◆ **DOCUMENT EXCERPT**:
________

Friends Were 'Worried About Anthony Bourdain's Crazy Love for Asia Argento' Before She Was Spotted Embracing a Journalist in Rome, and Say the
Chef was 'Giddy' in the Days Before His Suicide
By Hannah Parry and Chris Spargo for Daily Mail.com/ News/ Daily Mail.com/ dailymail.co.uk


*"Friends of Bourdain revealed he'd fallen head over heels for Argento, describing him as 'a teenage boy just absolutely lovestruck'*
*'He would have done anything for her, and that was a little red flag for some of his friends. Like, he was crazy in love with her, crazy being the keyword'*
*Bourdain, 61, was found hanged to death in his French hotel room on June 8*
*His tragic suicide took place days after Argento was pictured with journalist Hugo Clement in Rome*
*The pair were photographed holding hands, dancing together and sharing a close embrace *
*Argento's friend Rose McGowan said the Italian actress and Bourdain had a 'free relationship' and 'loved without borders of traditional relationships'*
Friends of Anthony Bourdain reveal they were concerned about his 'crazy' love for girlfriend Asira Argento, who was pictured with another man just days before his suicide.

The travel show host met Argento while filming an episode of his show Parts Unknown in Italy in 2016.

They began dating a year later and people close to Bourdain revealed he'd fallen head over heels for the Italian actress, describing him as 'a teenage boy just absolutely lovestruck.'

But a source told People that friends of the celebrity chef had begun to become concerned with his infatuation with Argento.

________

◆ **SOURCE DATA**:
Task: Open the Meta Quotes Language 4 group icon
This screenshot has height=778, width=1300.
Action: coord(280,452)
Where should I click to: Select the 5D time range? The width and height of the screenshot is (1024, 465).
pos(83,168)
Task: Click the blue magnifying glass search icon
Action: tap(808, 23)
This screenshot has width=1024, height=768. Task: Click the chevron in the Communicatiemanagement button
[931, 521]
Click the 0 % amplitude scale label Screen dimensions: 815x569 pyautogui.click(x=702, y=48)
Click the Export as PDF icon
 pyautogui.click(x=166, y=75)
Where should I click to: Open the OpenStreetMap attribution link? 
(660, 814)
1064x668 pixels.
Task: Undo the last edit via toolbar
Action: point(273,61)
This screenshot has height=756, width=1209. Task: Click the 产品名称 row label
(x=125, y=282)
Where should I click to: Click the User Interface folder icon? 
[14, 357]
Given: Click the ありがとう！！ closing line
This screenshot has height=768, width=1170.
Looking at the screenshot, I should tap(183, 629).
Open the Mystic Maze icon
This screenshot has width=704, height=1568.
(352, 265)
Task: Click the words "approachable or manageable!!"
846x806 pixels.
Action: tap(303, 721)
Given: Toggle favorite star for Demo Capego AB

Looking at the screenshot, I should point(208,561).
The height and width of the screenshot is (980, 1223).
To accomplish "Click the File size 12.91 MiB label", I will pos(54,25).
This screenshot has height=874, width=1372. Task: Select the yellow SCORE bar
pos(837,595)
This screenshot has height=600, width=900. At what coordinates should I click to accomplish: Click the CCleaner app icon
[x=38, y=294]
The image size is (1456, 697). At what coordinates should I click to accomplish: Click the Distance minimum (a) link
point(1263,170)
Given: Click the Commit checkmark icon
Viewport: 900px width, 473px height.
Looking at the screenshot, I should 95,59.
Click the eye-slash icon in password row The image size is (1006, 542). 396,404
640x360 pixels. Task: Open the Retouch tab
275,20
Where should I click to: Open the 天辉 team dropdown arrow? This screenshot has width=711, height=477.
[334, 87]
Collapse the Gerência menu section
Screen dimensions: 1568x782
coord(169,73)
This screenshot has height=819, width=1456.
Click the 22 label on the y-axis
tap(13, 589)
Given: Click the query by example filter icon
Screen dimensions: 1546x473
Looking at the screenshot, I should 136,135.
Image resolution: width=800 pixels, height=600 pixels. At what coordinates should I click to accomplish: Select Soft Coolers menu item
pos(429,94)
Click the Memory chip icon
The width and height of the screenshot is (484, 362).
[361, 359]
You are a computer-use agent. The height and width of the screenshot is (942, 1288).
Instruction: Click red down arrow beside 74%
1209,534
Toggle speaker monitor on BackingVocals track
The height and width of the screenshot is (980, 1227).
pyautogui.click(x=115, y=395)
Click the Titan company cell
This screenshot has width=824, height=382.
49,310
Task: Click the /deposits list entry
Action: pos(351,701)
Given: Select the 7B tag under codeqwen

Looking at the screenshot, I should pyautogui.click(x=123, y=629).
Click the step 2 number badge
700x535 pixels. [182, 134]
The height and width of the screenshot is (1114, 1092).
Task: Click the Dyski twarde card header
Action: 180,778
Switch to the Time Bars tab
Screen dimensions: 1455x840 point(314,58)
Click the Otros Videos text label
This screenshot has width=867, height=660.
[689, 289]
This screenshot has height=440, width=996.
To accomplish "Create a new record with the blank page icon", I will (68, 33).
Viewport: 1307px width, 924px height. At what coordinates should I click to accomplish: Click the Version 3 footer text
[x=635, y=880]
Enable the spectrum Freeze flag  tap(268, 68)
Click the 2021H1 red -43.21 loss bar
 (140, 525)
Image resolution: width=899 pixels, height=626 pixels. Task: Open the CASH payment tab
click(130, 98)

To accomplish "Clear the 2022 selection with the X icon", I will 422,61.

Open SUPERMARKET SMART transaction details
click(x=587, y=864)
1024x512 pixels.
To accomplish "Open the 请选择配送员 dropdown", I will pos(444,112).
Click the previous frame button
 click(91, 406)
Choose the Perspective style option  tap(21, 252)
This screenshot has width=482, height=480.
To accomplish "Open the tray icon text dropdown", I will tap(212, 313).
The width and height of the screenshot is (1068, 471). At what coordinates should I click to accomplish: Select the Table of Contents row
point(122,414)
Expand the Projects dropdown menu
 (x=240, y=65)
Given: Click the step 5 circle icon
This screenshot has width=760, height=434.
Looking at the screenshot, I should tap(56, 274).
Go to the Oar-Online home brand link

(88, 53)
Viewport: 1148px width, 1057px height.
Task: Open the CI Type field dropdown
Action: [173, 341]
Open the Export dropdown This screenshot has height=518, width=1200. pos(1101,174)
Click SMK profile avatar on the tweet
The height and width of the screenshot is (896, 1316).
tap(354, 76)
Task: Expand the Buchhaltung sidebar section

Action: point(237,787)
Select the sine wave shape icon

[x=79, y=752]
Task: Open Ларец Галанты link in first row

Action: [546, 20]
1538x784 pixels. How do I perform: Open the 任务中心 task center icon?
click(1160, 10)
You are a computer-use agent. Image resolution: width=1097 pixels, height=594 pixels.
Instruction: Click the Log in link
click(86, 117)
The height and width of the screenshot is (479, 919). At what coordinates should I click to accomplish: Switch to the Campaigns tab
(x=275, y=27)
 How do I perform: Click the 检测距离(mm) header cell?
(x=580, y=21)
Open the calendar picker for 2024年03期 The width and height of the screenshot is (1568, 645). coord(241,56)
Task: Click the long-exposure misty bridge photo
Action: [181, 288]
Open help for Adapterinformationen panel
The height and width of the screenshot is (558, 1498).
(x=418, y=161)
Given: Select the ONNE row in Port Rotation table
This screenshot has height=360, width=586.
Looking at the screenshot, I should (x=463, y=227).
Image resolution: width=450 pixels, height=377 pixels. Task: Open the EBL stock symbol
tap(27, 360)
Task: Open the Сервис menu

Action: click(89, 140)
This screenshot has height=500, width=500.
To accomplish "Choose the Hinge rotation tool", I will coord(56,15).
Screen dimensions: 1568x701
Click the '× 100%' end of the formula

________

◆ **EXERCISE INSTRUCTIONS**:
**a)** In the Bourdain article, rewrite the passage between "The travel show" and "infatuation with Argento.", inclusive, substituting "television personality" for "travel show host".
**b)** Output the entries between the lines holding "Click the Memory chip icon" and "point(122,414)", inclusive, reproducing each line verbatim.

◆ **RESPONSES TO THE TASKS**:
**a)**
The television personality met Argento while filming an episode of his show Parts Unknown in Italy in 2016.

They began dating a year later and people close to Bourdain revealed he'd fallen head over heels for the Italian actress, describing him as 'a teenage boy just absolutely lovestruck.'

But a source told People that friends of the celebrity chef had begun to become concerned with his infatuation with Argento.

**b)**
Click the Memory chip icon
The width and height of the screenshot is (484, 362).
[361, 359]
You are a computer-use agent. The height and width of the screenshot is (942, 1288).
Instruction: Click red down arrow beside 74%
1209,534
Toggle speaker monitor on BackingVocals track
The height and width of the screenshot is (980, 1227).
pyautogui.click(x=115, y=395)
Click the Titan company cell
This screenshot has width=824, height=382.
49,310
Task: Click the /deposits list entry
Action: pos(351,701)
Given: Select the 7B tag under codeqwen

Looking at the screenshot, I should pyautogui.click(x=123, y=629).
Click the step 2 number badge
700x535 pixels. [182, 134]
The height and width of the screenshot is (1114, 1092).
Task: Click the Dyski twarde card header
Action: 180,778
Switch to the Time Bars tab
Screen dimensions: 1455x840 point(314,58)
Click the Otros Videos text label
This screenshot has width=867, height=660.
[689, 289]
This screenshot has height=440, width=996.
To accomplish "Create a new record with the blank page icon", I will (68, 33).
Viewport: 1307px width, 924px height. At what coordinates should I click to accomplish: Click the Version 3 footer text
[x=635, y=880]
Enable the spectrum Freeze flag  tap(268, 68)
Click the 2021H1 red -43.21 loss bar
 (140, 525)
Image resolution: width=899 pixels, height=626 pixels. Task: Open the CASH payment tab
click(130, 98)

To accomplish "Clear the 2022 selection with the X icon", I will 422,61.

Open SUPERMARKET SMART transaction details
click(x=587, y=864)
1024x512 pixels.
To accomplish "Open the 请选择配送员 dropdown", I will pos(444,112).
Click the previous frame button
 click(91, 406)
Choose the Perspective style option  tap(21, 252)
This screenshot has width=482, height=480.
To accomplish "Open the tray icon text dropdown", I will tap(212, 313).
The width and height of the screenshot is (1068, 471). At what coordinates should I click to accomplish: Select the Table of Contents row
point(122,414)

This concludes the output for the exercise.